Saturday, October 01, 2005

The Four Chaplains

When I heard this story years ago, the memory stayed with me. I was having a converstion with a friend the other day, about courage in war not always involving weapons. Sometimes, courage is so quietly displayed, that it goes un-noticed. Over the course of time such acts are often forgotten. When my memory of this extraordinary story came to mind, I thought that I should post it. It deserves mentioning to younger readers and 'the four chaplains' heroism shouldn't be forgotten, The following is from 'The History Place' website.
The Four Chaplains
George L. Fox (Methodist Minister)Alexander D. Goode (Jewish Rabbi)Clark V. Poling (Dutch Reformed Church)John P. Washington (Roman Catholic Priest)

One of the most extraordinary acts of heroism during World War II occurred in the icy waters off Greenland after a U.S. Army transport ship was hit by a German torpedo and began to sink rapidly. When it became apparent there were not enough life jackets, four U.S. Army chaplains removed theirs, handed them to frightened young soldiers, and chose to go down with ship.
In February of 1943, the U.S. Army transport ship, Dorchester, full to capacity, was carrying 751 passengers, 130 crew members and 23 naval personnel on its journey from Newfoundland to an American military base in Greenland. The 5,649-ton ship was built in 1926 and originally served as a luxury coastal liner. By 1943, the ship had seen better days and most of the troops had been quite uneasy boarding the "lousy old freighter."
The Dorchester was one of three transports in a small convoy, accompanied by three U.S. Coast Guard cutters. Seas were rough and the Dorchester rode the waves poorly, dipping and swaying, bouncing and trembling as it plowed along through the winter blackness. All during the voyage, the four chaplains; George L. Fox, Alexander D. Goode, Clark V. Poling and John P. Washington, helped to soothe the nerves of the 700 young draftees and enlisted men on board by walking among them while laughing and joking, and by putting on amateur floor shows every night. The chaplains also held regular religious services which at first were poorly attended. However, attendance increased with every mile the ship sailed further away from home.

- EXERCISE -
Reproduce the entire post about the four chaplains word for word.

- DATASET SECTION -
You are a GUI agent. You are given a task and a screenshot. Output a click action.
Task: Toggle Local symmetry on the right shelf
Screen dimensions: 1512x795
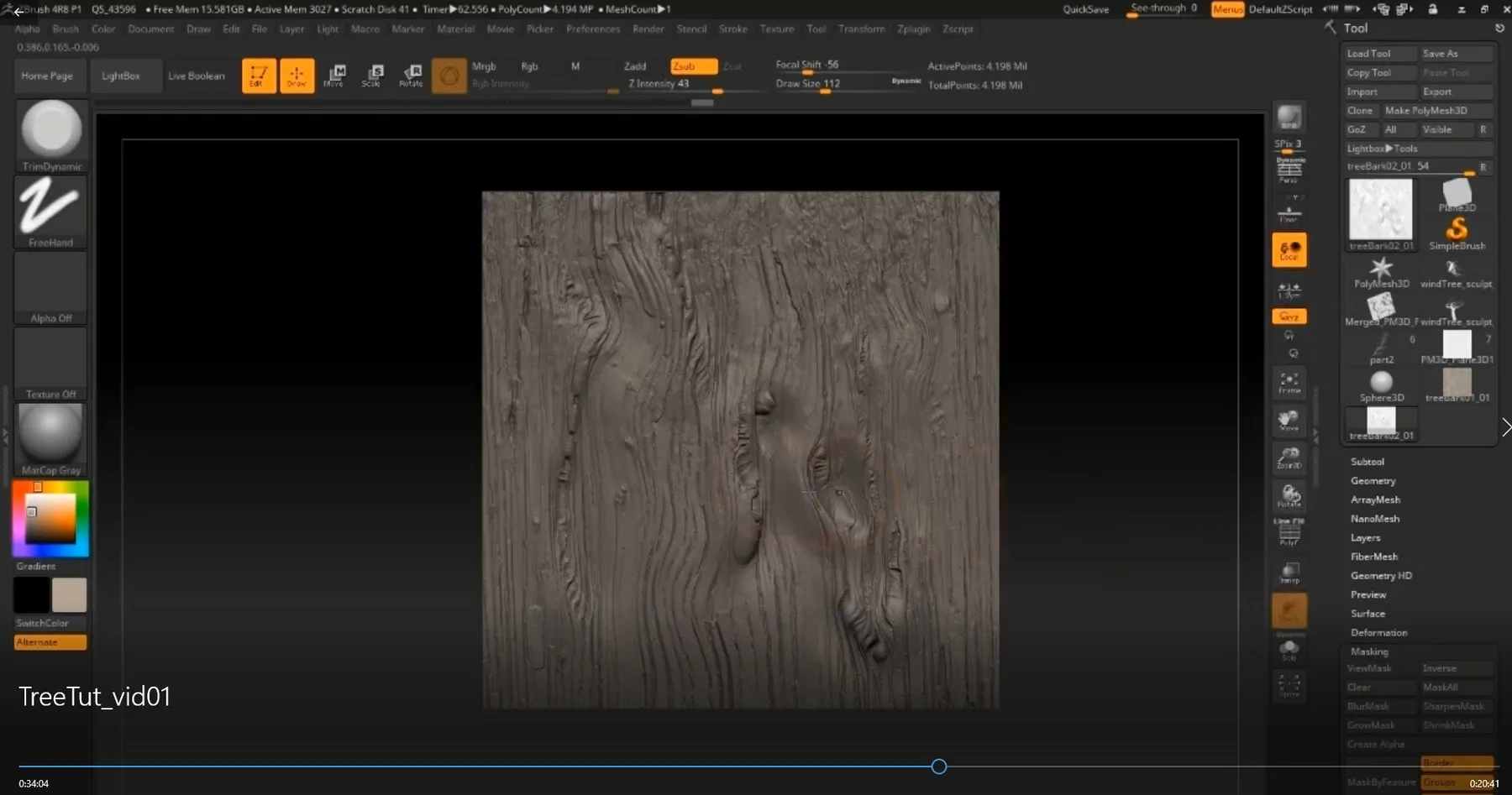[1289, 249]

- ANSWER TO THIS TASK -
Saturday, October 01, 2005

The Four Chaplains

When I heard this story years ago, the memory stayed with me. I was having a converstion with a friend the other day, about courage in war not always involving weapons. Sometimes, courage is so quietly displayed, that it goes un-noticed. Over the course of time such acts are often forgotten. When my memory of this extraordinary story came to mind, I thought that I should post it. It deserves mentioning to younger readers and 'the four chaplains' heroism shouldn't be forgotten, The following is from 'The History Place' website.
The Four Chaplains
George L. Fox (Methodist Minister)Alexander D. Goode (Jewish Rabbi)Clark V. Poling (Dutch Reformed Church)John P. Washington (Roman Catholic Priest)

One of the most extraordinary acts of heroism during World War II occurred in the icy waters off Greenland after a U.S. Army transport ship was hit by a German torpedo and began to sink rapidly. When it became apparent there were not enough life jackets, four U.S. Army chaplains removed theirs, handed them to frightened young soldiers, and chose to go down with ship.
In February of 1943, the U.S. Army transport ship, Dorchester, full to capacity, was carrying 751 passengers, 130 crew members and 23 naval personnel on its journey from Newfoundland to an American military base in Greenland. The 5,649-ton ship was built in 1926 and originally served as a luxury coastal liner. By 1943, the ship had seen better days and most of the troops had been quite uneasy boarding the "lousy old freighter."
The Dorchester was one of three transports in a small convoy, accompanied by three U.S. Coast Guard cutters. Seas were rough and the Dorchester rode the waves poorly, dipping and swaying, bouncing and trembling as it plowed along through the winter blackness. All during the voyage, the four chaplains; George L. Fox, Alexander D. Goode, Clark V. Poling and John P. Washington, helped to soothe the nerves of the 700 young draftees and enlisted men on board by walking among them while laughing and joking, and by putting on amateur floor shows every night. The chaplains also held regular religious services which at first were poorly attended. However, attendance increased with every mile the ship sailed further away from home.